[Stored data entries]

*** Block opens ***

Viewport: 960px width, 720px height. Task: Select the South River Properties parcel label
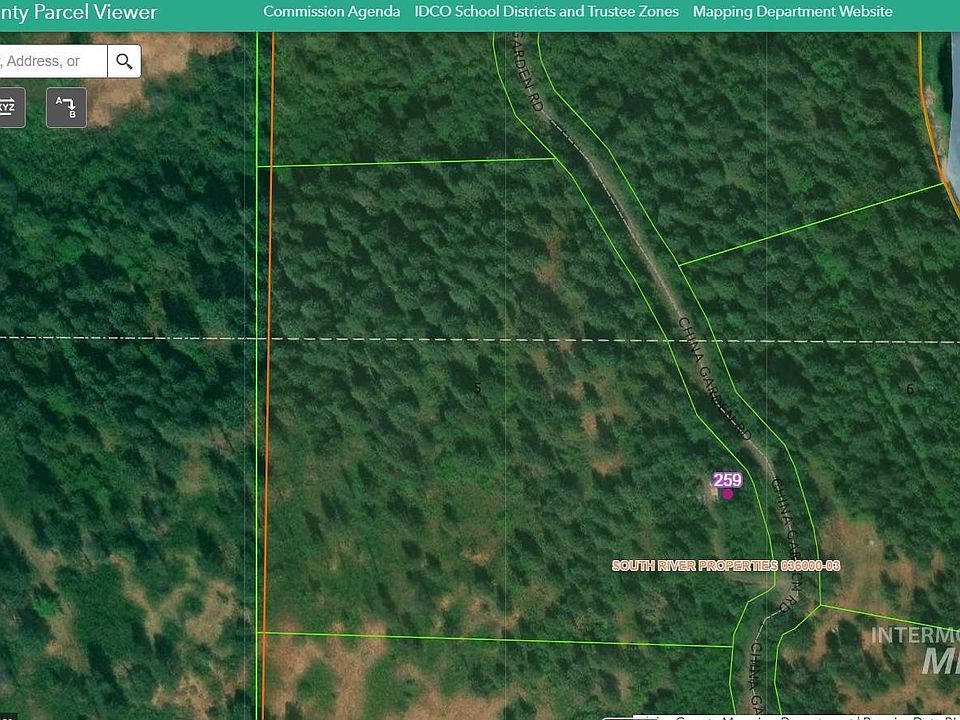725,566
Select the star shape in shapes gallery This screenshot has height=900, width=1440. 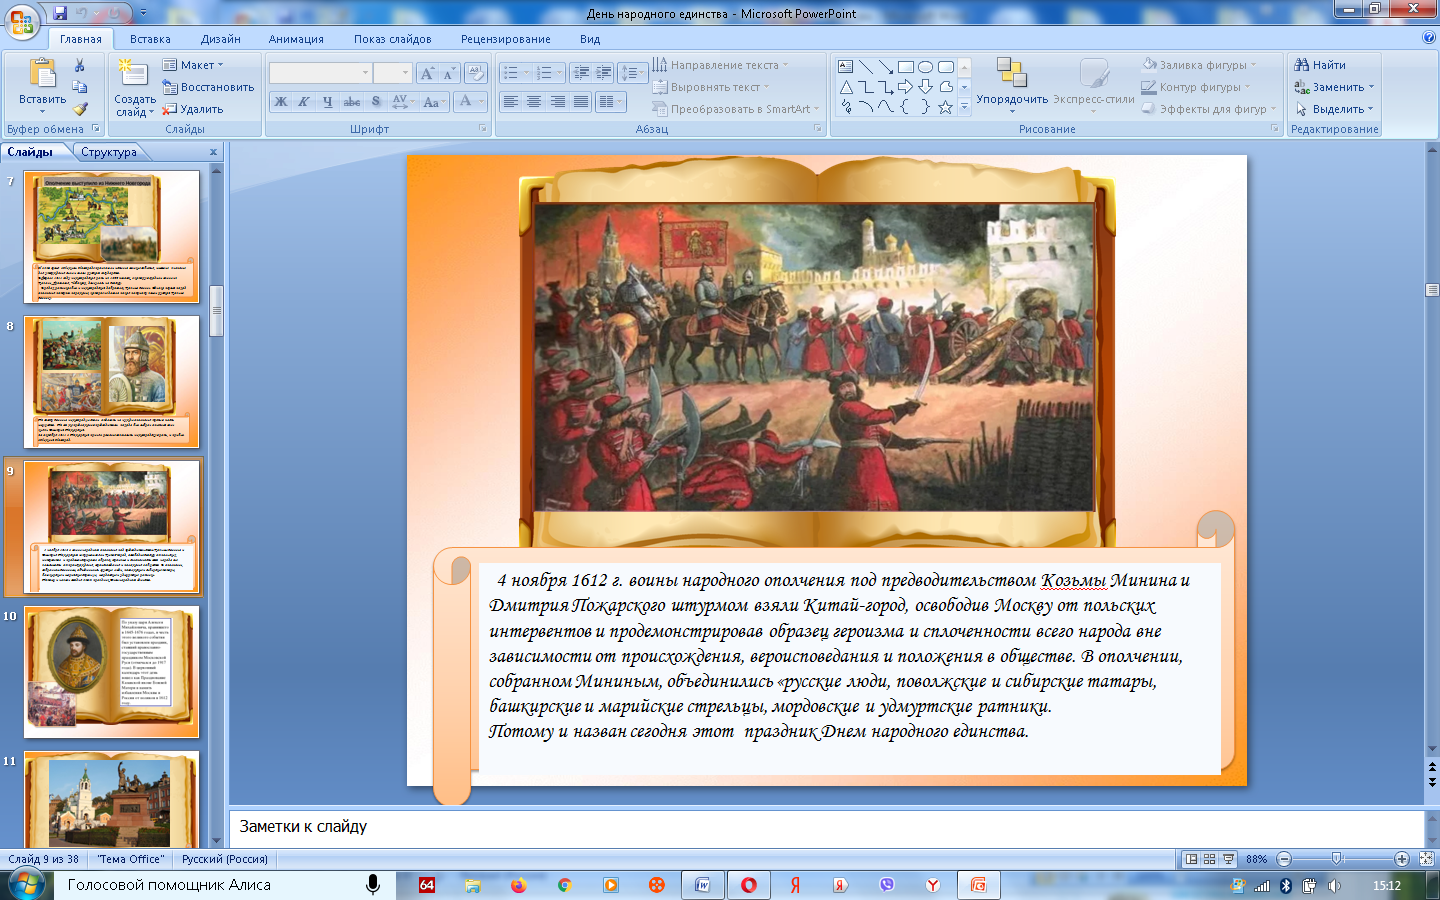coord(945,107)
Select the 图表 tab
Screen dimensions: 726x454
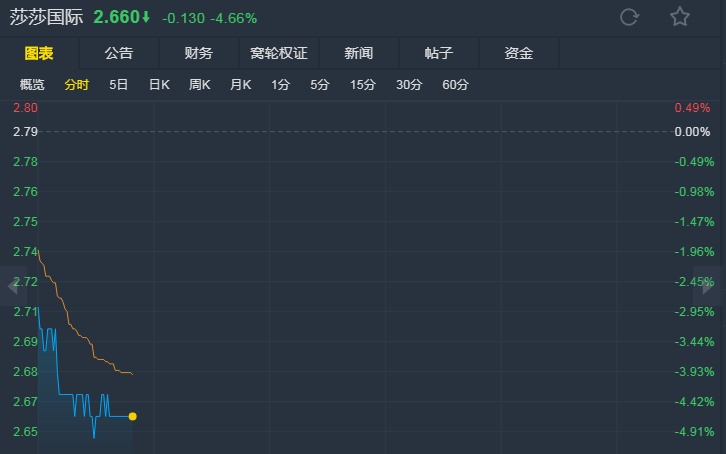[38, 53]
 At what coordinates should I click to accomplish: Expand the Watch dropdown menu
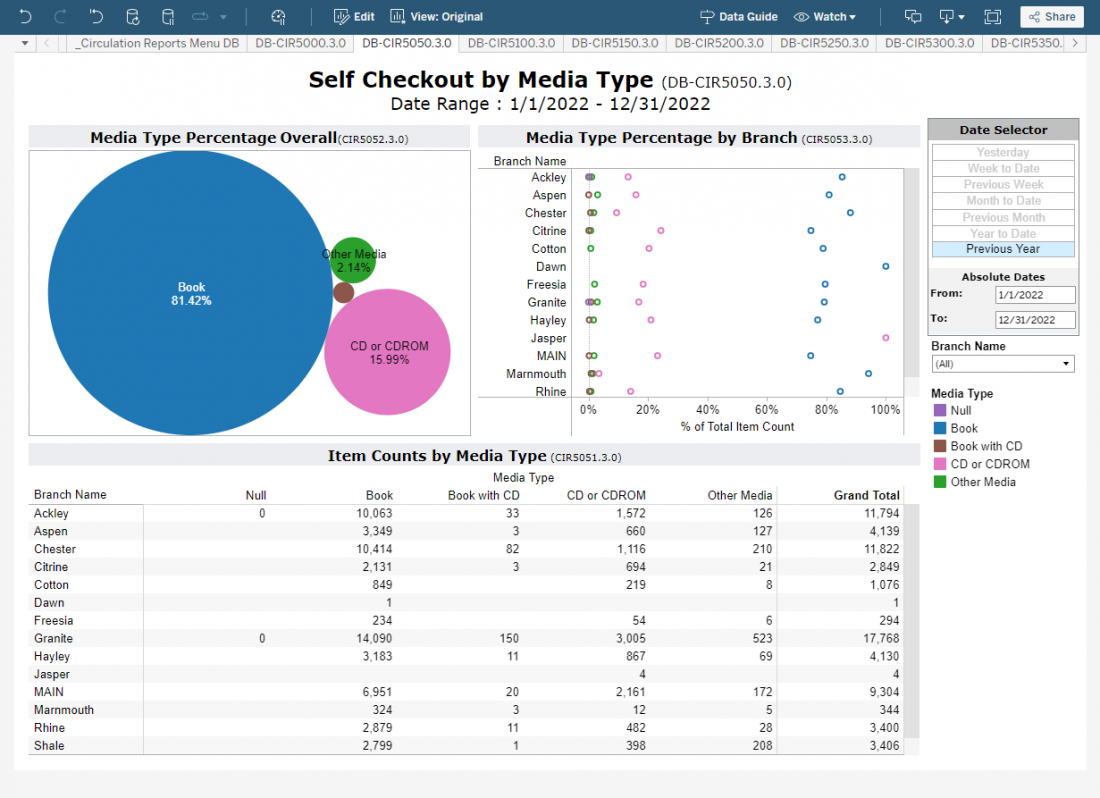pyautogui.click(x=825, y=17)

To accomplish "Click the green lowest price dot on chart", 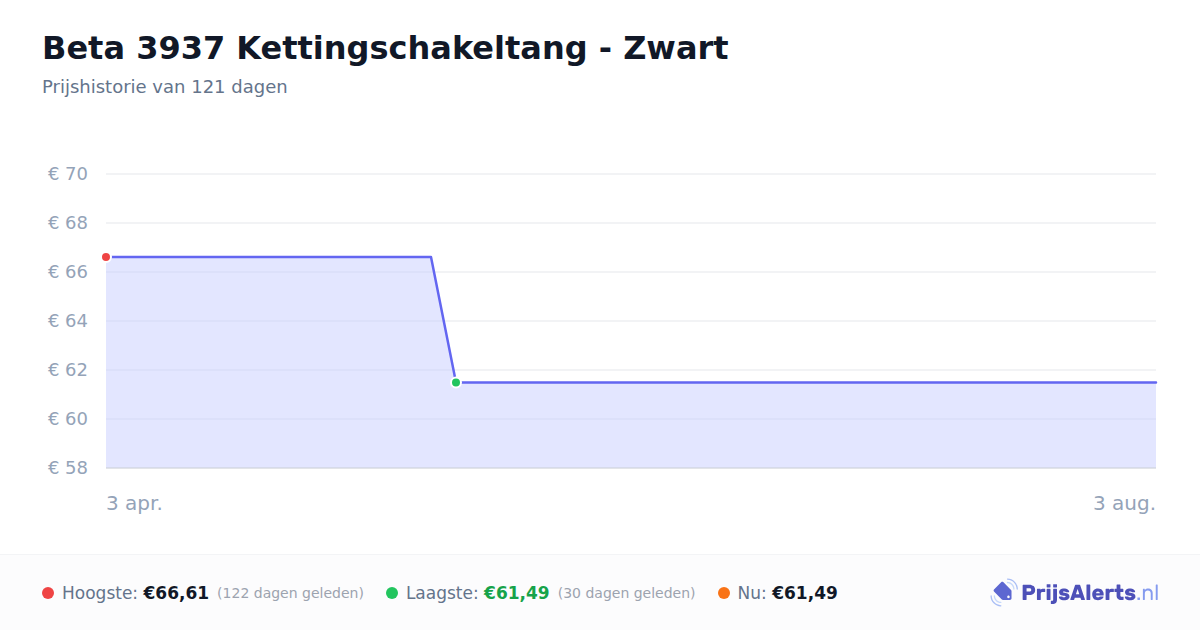I will (456, 382).
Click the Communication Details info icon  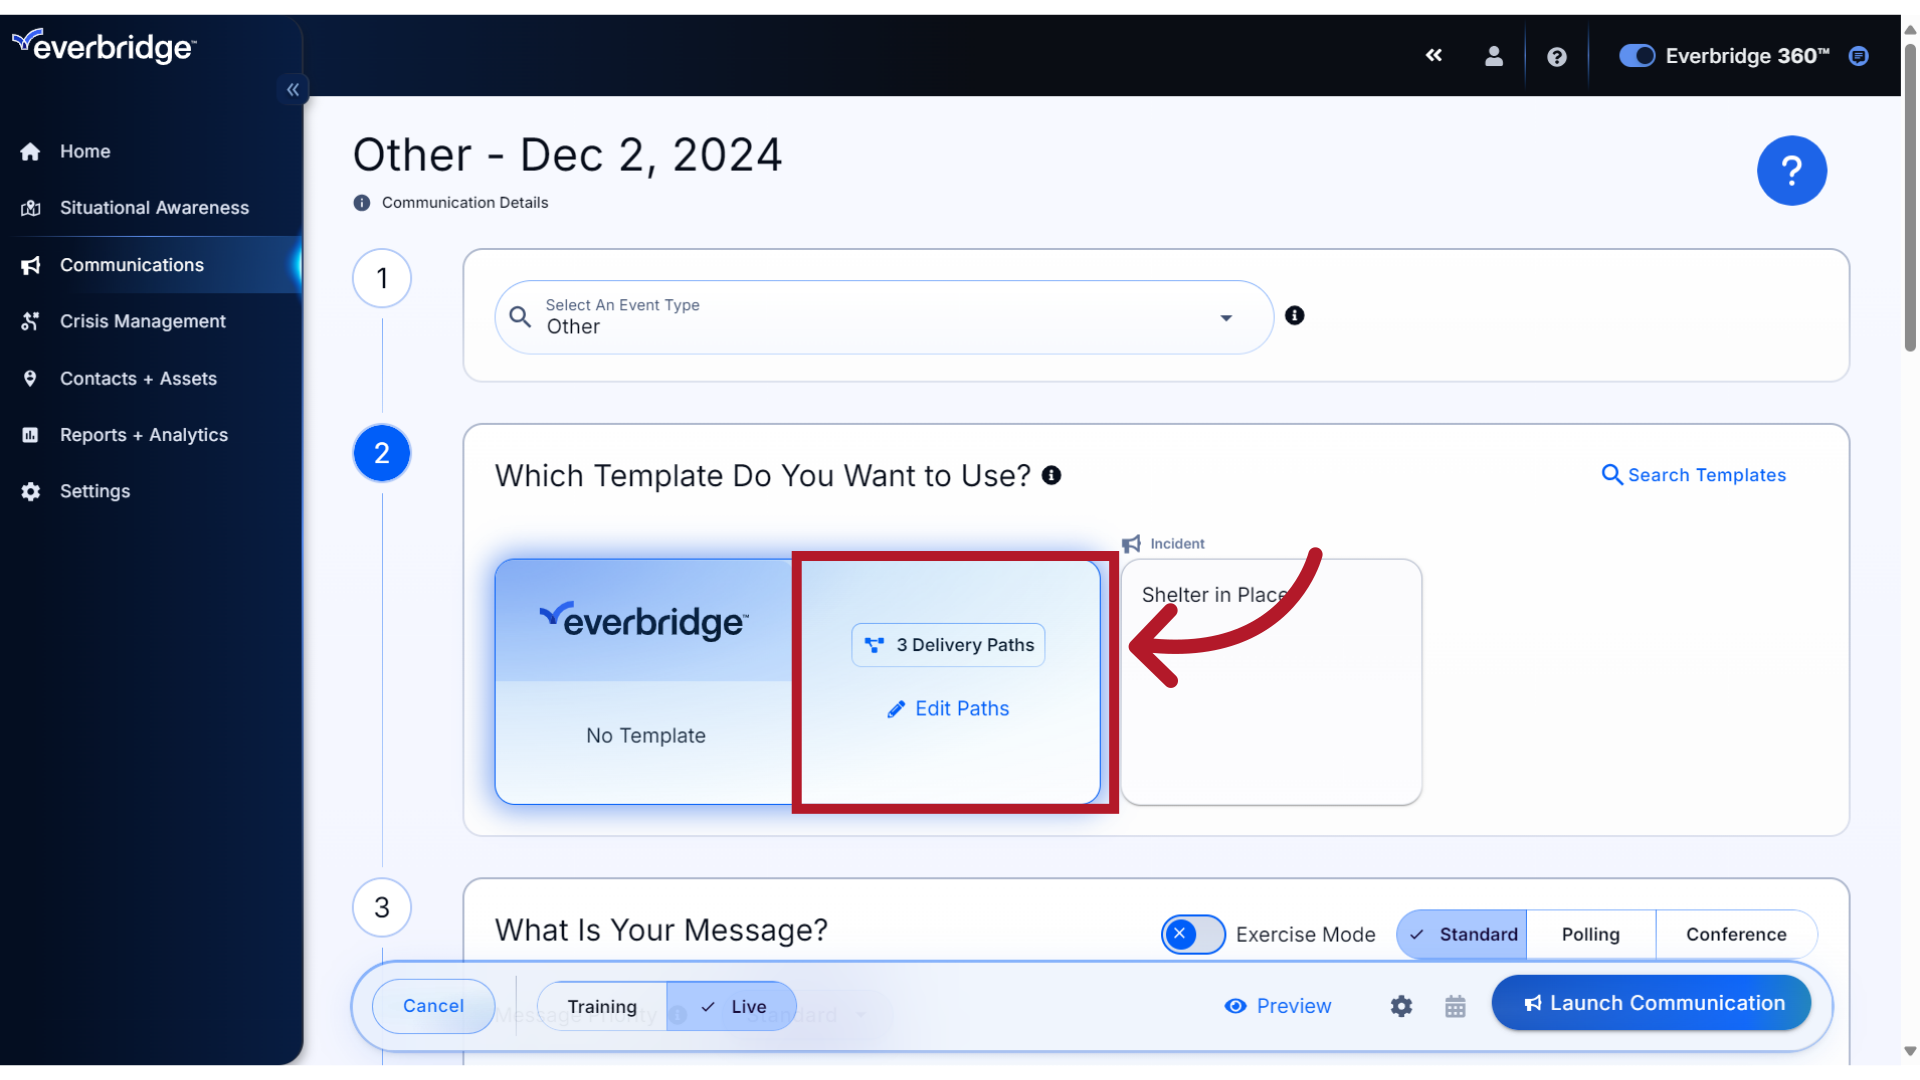[361, 202]
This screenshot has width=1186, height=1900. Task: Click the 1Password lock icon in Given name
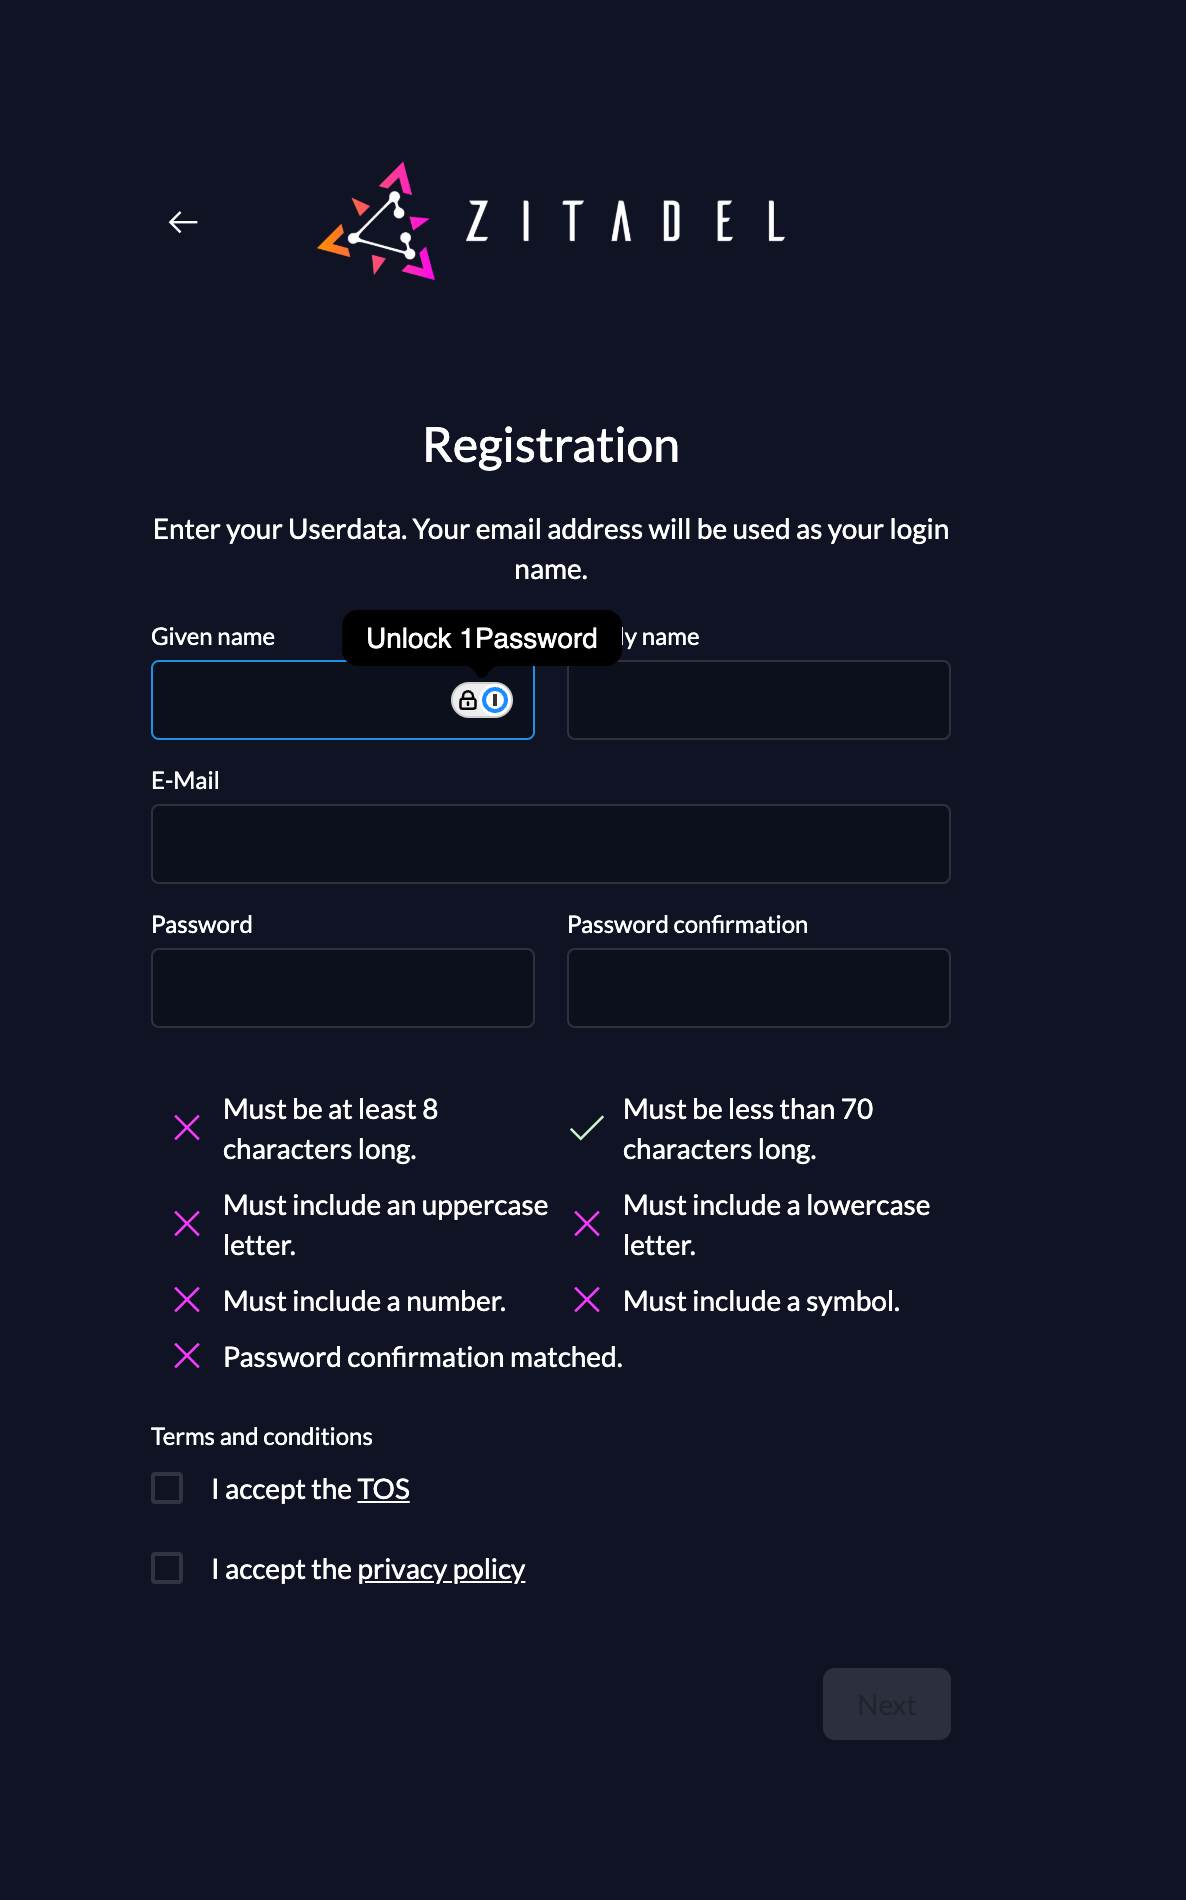point(481,700)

*** Block closes ***

Problem description
Retype the lines starting with the one that holds "This screenshot has width=1186, height=1900." and ending with the last line of the data above, both included; skip the pictures.

Reply
This screenshot has width=1186, height=1900. Task: Click the 1Password lock icon in Given name
point(481,700)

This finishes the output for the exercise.